Palabras de su hija Yolanda en el novena­rio del señor Rafael Delgado:

Más allá de la tristeza, nuestros corazo­nes están llenos de bue­nos recuerdos y gratitud por lo que significó Rafael en la vida de quienes tuvimos la di­cha deconocerle.

Nació en Jarabacoa. El 5to. de10 hermanos, procreados por Mar­celo Delgado y Fideli­na Quezada. Creció en el seno de una familia católica, por lo que re­cibió sus sacramentos a temprana edad.

Cursó la carrera de agronomía en la Escue­la Agrícola Salesiana de Moca. Realizó curso de especialidad en la universidad de Cornell en Estados Unidos.

Contrajo matrimonio con Yo­landa Tibur­cio, con quien procreó cuatro hijos: Rafael, Annerys, José Ricardo y Yolanda Josefina, a quienes inculcó va­lores familiares y cristianos, predicando siempre con el ejemplo y siendo guía, tanto en lo espiritual como en lo perso­nal y profesional.

Gran parte de su vi­da laboró para la em­presa Fersan. Pero más im­portante que su vida profesional, fue su tra­yectoria como persona y como cristiano: fue un hombre de princi­pios, de fé, justo, gene­roso, íntegro, pacífico, paciente y comprensivo. Como hombre de Iglesia recibió el ministerio de Presidente de Asamblea del primer grupo de tres, de manos de Monseñor Adames, en la parroquia Sagrado Corazón de Jesús, Los Jardines Metropolita­nos, Santiago, donde sirvió sobre todo en el consejo parroquial.

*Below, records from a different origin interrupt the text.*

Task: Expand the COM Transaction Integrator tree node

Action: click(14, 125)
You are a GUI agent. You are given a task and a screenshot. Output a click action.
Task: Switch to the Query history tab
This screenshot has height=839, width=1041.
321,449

Luego pasó a servir en la Parroquia Corpus Christi, de La Rosale­da. Creyente, practicante y cursillista siempre activo; mostrando su preferencia siempre por los más necesitados.

Una larga enferme­dad puso fin a su fructífera vida, durante la cual siempre mantuvo viva su fe a través de los sacramentos que lo mantenían fuerte ante el dolor. El pasado 9 de no­viembre fué llamado a la Casa del Padre.

Quienes tuvimos el privilegio de quererlo, respetarlo, admirarlo y compartir con él, estamos seguros que su existencia no ha terminado ni se ha extinguido con su partida, por el contrario, sabemos por fé que esa llama encendida que deja en nuestros corazones y el legado que deja a su esposa, hijos y nietos, trascenderá, mientras llega ese momento en que nos reunamos de nuevo en la eternidad.